Print all the records exactly as they stand.
(Beginning of Source information)
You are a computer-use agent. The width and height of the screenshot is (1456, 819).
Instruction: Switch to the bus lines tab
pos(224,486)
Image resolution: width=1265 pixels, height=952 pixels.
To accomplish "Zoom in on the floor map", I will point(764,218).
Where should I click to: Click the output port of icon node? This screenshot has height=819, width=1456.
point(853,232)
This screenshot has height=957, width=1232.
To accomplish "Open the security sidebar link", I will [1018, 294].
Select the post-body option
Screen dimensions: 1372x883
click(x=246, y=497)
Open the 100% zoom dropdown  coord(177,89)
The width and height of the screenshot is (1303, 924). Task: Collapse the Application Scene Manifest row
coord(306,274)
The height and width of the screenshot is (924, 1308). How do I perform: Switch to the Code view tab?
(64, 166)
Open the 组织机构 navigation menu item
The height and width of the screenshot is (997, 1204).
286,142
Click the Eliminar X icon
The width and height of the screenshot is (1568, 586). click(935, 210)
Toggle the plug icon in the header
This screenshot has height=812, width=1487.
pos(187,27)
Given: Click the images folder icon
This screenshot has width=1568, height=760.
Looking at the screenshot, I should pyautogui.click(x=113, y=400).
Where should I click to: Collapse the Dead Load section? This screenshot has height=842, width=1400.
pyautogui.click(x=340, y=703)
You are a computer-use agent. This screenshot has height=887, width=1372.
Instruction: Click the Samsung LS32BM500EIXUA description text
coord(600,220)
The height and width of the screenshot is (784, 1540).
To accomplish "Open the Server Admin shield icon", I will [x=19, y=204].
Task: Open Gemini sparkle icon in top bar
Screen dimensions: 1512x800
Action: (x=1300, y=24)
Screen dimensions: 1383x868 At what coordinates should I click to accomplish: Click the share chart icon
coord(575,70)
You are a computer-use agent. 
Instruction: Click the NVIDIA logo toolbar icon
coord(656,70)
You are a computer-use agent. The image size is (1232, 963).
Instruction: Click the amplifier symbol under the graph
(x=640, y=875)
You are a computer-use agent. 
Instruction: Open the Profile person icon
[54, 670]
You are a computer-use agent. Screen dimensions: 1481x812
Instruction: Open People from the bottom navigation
(End of Source information)
Response to the exercise:
You are a computer-use agent. The width and height of the screenshot is (1456, 819).
Instruction: Switch to the bus lines tab
pos(224,486)
Image resolution: width=1265 pixels, height=952 pixels.
To accomplish "Zoom in on the floor map", I will point(764,218).
Where should I click to: Click the output port of icon node? This screenshot has height=819, width=1456.
point(853,232)
This screenshot has height=957, width=1232.
To accomplish "Open the security sidebar link", I will [1018, 294].
Select the post-body option
Screen dimensions: 1372x883
click(x=246, y=497)
Open the 100% zoom dropdown  coord(177,89)
The width and height of the screenshot is (1303, 924). Task: Collapse the Application Scene Manifest row
coord(306,274)
The height and width of the screenshot is (924, 1308). How do I perform: Switch to the Code view tab?
(64, 166)
Open the 组织机构 navigation menu item
The height and width of the screenshot is (997, 1204).
286,142
Click the Eliminar X icon
The width and height of the screenshot is (1568, 586). click(935, 210)
Toggle the plug icon in the header
This screenshot has height=812, width=1487.
pos(187,27)
Given: Click the images folder icon
This screenshot has width=1568, height=760.
Looking at the screenshot, I should pyautogui.click(x=113, y=400).
Where should I click to: Collapse the Dead Load section? This screenshot has height=842, width=1400.
pyautogui.click(x=340, y=703)
You are a computer-use agent. This screenshot has height=887, width=1372.
Instruction: Click the Samsung LS32BM500EIXUA description text
coord(600,220)
The height and width of the screenshot is (784, 1540).
To accomplish "Open the Server Admin shield icon", I will [x=19, y=204].
Task: Open Gemini sparkle icon in top bar
Screen dimensions: 1512x800
Action: (x=1300, y=24)
Screen dimensions: 1383x868 At what coordinates should I click to accomplish: Click the share chart icon
coord(575,70)
You are a computer-use agent. 
Instruction: Click the NVIDIA logo toolbar icon
coord(656,70)
You are a computer-use agent. The image size is (1232, 963).
Instruction: Click the amplifier symbol under the graph
(x=640, y=875)
You are a computer-use agent. 
Instruction: Open the Profile person icon
[54, 670]
You are a computer-use agent. Screen dimensions: 1481x812
Instruction: Open People from the bottom navigation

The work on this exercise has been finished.